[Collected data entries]

----

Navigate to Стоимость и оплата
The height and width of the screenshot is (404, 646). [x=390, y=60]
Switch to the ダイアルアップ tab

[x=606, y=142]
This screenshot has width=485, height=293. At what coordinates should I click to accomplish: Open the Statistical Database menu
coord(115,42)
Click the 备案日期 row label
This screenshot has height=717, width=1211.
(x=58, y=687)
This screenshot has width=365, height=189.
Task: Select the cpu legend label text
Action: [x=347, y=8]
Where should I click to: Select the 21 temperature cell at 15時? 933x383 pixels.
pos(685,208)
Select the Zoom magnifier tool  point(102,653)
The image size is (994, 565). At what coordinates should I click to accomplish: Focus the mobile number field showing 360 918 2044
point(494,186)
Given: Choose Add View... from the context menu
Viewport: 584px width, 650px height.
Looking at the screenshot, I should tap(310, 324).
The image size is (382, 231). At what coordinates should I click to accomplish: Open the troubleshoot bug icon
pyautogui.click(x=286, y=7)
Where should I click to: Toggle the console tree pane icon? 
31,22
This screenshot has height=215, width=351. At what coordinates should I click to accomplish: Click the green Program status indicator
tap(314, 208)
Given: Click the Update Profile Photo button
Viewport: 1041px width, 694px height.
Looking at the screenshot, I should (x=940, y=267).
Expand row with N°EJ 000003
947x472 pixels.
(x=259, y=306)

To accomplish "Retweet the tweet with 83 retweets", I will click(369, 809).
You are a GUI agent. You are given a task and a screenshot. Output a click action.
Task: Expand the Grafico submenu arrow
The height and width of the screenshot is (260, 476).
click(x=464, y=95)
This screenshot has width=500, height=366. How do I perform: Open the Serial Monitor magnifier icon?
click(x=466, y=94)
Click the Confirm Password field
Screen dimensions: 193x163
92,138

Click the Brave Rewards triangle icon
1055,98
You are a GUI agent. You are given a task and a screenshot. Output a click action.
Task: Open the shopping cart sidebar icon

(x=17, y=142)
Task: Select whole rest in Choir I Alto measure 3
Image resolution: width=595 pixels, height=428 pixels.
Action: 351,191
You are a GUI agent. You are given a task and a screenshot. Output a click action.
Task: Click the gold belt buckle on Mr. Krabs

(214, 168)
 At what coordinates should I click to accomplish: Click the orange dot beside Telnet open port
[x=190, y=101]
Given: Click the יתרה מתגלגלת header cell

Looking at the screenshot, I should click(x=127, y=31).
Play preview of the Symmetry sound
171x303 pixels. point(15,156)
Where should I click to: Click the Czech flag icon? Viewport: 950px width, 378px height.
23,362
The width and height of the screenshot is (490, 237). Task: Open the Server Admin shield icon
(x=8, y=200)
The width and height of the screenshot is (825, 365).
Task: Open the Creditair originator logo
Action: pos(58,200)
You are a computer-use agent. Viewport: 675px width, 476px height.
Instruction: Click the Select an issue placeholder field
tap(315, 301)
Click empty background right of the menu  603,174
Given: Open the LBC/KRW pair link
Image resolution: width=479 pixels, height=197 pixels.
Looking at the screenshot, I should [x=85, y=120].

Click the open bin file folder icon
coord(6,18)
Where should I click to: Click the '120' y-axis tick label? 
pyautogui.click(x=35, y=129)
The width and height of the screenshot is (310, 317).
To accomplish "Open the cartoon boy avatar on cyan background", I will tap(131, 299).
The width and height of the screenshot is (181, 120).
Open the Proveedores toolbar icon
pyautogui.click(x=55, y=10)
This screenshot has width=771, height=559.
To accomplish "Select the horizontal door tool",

----

### What you should do
Only the lines containing the word "Expand" should be returned from the data above.

### Solution
Expand row with N°EJ 000003
Task: Expand the Grafico submenu arrow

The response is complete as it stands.